# What makes the Kronecker quiver special?

During the British Algebraic Geometry meeting last year in Warwick, Julian Holstein asked me an interesting question^{*}:

What makes the Kronecker quiver special?

In the context of our conversation this meant the following: why is the derived category of the Kronecker quiver (with 2 arrows) equivalent to the derived category of the projective line, yet for the generalised Kronecker quiver (with $n$ arrows, for $n\neq 2$) there is no *equivalence* with the derived category of any smooth projective variety?

The exact interpretation of this question is that the path algebra of the Kronecker quiver is the endomorphism algebra of some full and strong exceptional collection of objects in the derived category of a smooth projective variety, whilst the generalised Kronecker can never occur in such a fashion. So why is this the case?

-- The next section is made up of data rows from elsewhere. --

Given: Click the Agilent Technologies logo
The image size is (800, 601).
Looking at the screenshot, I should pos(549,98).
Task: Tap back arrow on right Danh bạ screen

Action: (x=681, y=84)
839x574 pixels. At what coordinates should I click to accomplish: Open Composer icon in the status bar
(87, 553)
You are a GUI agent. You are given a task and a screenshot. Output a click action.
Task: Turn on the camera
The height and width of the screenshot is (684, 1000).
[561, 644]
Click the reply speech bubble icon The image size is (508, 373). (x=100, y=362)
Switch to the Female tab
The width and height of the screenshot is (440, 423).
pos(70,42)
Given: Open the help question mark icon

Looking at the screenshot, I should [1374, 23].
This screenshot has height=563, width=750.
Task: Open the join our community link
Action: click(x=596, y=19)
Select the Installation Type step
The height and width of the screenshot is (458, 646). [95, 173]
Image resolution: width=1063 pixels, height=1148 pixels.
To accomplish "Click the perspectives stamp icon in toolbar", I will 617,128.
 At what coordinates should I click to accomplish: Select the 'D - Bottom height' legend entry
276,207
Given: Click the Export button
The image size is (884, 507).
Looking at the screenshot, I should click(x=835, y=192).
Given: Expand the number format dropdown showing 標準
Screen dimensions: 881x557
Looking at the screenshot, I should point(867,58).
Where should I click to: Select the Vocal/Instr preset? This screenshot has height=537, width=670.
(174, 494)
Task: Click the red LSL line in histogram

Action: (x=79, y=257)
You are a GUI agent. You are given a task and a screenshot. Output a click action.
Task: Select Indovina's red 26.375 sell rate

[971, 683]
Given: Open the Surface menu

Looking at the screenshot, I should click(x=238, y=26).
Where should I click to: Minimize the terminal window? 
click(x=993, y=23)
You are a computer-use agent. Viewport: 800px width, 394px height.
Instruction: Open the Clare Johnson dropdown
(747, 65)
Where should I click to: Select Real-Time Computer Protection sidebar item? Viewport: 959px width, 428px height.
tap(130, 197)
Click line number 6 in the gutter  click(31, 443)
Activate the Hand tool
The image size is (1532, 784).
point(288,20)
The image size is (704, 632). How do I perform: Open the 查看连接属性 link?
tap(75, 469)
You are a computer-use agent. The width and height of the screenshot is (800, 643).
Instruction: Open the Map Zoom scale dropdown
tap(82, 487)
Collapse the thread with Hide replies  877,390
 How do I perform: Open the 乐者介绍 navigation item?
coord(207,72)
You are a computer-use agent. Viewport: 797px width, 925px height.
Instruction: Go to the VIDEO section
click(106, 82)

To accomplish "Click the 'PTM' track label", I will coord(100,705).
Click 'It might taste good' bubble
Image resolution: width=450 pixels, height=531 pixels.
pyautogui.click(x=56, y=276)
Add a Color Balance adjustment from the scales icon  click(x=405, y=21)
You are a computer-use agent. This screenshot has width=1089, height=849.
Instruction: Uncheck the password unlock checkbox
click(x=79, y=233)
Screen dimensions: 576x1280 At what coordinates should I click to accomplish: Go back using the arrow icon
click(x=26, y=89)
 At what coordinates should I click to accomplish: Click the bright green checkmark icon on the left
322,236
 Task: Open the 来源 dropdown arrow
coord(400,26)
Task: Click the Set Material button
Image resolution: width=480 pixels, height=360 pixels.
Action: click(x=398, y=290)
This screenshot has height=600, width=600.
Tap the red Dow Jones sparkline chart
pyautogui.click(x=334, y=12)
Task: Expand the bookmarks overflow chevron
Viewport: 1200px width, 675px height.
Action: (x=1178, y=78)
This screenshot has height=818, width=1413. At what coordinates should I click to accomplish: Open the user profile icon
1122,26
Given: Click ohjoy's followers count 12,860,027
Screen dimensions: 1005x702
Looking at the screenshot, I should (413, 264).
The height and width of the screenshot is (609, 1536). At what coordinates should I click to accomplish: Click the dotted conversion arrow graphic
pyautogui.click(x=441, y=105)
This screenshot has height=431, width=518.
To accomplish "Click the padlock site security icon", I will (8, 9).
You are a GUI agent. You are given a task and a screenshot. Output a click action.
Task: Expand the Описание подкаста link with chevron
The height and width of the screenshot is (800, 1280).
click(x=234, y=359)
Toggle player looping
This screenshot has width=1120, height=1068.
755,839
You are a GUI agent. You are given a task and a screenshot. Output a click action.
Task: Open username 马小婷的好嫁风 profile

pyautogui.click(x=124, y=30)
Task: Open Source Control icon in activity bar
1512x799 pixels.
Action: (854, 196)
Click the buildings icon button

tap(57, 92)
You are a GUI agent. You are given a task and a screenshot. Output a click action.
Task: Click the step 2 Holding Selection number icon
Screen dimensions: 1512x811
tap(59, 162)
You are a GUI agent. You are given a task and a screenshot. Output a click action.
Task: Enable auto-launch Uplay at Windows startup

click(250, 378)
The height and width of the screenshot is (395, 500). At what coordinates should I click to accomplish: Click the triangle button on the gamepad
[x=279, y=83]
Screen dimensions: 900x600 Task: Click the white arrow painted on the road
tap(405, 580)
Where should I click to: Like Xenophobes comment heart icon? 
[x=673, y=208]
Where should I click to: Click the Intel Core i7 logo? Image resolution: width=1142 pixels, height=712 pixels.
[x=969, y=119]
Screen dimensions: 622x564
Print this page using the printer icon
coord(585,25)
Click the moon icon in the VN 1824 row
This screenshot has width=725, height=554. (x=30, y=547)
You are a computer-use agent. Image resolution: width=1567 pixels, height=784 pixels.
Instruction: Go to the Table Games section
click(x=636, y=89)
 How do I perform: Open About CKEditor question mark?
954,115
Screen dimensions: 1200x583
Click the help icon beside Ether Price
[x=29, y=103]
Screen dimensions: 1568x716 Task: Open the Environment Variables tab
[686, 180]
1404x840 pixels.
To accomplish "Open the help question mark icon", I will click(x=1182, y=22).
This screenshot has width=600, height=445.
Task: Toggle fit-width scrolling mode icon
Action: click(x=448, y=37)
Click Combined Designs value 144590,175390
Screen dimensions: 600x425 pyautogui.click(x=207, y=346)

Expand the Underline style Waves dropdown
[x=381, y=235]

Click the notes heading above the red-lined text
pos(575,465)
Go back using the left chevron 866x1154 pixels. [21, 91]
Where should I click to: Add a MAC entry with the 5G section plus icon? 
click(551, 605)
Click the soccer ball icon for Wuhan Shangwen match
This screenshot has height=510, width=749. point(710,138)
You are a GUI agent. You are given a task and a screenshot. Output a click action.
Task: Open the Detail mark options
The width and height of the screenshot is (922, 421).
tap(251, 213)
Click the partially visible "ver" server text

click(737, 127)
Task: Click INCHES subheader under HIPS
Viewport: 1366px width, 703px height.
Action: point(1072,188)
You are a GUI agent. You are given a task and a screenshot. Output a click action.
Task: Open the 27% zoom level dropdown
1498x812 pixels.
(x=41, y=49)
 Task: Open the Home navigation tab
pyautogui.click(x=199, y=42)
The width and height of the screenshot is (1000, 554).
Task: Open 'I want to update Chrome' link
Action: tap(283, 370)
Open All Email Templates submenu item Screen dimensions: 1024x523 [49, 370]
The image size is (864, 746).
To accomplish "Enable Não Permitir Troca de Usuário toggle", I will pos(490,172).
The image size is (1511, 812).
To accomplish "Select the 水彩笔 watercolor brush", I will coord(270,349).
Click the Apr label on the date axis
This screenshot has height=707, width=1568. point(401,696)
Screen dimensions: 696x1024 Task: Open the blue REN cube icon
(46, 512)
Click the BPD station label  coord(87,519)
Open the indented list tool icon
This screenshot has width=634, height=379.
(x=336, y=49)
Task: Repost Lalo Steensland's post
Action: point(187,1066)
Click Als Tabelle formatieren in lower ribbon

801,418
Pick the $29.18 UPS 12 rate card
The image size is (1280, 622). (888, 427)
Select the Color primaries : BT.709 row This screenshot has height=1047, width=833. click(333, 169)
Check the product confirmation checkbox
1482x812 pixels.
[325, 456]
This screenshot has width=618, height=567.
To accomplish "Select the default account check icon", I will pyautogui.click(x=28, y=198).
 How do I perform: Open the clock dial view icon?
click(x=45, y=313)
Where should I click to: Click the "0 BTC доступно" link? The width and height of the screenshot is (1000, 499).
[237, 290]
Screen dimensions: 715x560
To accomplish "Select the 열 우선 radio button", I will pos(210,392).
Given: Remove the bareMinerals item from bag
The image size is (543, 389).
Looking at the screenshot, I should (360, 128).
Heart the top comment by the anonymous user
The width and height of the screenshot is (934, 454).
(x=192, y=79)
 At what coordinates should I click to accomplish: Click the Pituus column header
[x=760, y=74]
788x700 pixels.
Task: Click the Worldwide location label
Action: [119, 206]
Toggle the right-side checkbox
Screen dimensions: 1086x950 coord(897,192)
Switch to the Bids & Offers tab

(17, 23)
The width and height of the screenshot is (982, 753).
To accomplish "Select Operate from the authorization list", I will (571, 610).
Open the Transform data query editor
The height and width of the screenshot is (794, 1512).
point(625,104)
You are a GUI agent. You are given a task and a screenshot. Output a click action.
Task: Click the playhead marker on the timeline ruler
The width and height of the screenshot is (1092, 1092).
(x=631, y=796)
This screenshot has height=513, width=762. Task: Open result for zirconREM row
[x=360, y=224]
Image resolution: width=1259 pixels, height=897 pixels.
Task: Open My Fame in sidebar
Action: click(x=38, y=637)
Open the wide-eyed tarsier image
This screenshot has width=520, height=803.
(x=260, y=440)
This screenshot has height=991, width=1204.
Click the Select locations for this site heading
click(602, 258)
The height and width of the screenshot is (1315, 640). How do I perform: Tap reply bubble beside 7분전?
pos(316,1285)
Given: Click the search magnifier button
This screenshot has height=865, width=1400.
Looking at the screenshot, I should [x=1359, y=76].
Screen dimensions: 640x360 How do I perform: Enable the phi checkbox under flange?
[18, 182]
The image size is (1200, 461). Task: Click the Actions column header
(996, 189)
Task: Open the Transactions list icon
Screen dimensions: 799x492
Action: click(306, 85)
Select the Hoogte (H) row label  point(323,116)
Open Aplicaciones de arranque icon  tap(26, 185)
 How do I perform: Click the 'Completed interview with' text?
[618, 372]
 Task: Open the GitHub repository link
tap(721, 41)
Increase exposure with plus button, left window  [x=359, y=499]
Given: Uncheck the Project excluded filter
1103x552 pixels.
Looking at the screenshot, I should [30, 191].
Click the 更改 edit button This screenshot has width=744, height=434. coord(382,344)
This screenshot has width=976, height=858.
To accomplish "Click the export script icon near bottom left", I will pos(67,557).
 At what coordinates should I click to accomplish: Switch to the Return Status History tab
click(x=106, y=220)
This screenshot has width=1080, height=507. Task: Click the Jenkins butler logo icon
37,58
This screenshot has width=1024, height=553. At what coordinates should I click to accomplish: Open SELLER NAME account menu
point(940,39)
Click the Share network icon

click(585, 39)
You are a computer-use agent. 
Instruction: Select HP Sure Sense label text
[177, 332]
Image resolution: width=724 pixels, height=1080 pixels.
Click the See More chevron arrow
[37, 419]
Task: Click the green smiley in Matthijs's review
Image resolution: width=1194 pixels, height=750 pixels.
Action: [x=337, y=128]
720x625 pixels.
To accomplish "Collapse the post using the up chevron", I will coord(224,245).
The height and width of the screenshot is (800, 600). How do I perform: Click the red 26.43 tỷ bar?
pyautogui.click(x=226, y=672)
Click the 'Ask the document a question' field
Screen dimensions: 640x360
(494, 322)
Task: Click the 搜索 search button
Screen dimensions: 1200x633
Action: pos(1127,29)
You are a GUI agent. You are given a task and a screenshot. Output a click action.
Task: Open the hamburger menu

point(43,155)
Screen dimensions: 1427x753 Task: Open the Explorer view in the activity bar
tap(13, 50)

There are many ways in which it is not hard to see that this is indeed the only possibility (arguing on algebraic K-theory, using Okawa's indecomposability result for curves, studying exceptional objects, representation-theoretic arguments...) and certainly proving that the Kronecker quiver is indeed special wasn't the issue. But somehow we felt that each of these arguments was like appealing to the classification of finite simple groups to prove some easy lemma in group theory. Yes, it works, but it isn't the best method of proof.

Luckily, we are not just given a triangulated category: *Serre duality* imposes extra rigidity on a category, and it turns out that by studying the properties of the Serre functor we can distinguish between the Kronecker quiver and the generalised Kronecker quivers.

So for the actual answer: Bondal and Polishchuk (attributing the result to Suslin) prove in their paper Homological properties of associative algebras: the method of helices that the Serre functor on the level of the Grothendieck group (when equipped with the correct sign) is a unipotent operator. As the Gram matrix of the $n$-Kronecker quiver is given by $$ \displaystyle\begin{pmatrix} 1 & n \\ 0 & 1 \end{pmatrix} $$ the Serre functor $\kappa$ is given by $$ \displaystyle\begin{pmatrix} 1-n^2 & -n \\ n & 1 \end{pmatrix} $$ and the characteristic polynomial of $-\kappa$ is given by $t^2+(-n^2+2)t+1$. For the matrix $-\kappa$ to be unipotent we need the characteristic polynomial to be a power of $t-1$, hence $n=2$ is the only solution.

What I like about this answer is that it opens up questions in higher dimensions, to which I might return at some point.

^{*} I don't recall his exact words, but I guess we were using a more dg categorical lingo at the time, hence more likely they were something along:

What makes the gluing of two objects along a 2-dimensional vectorspace so special?

which gives a less entertaining title.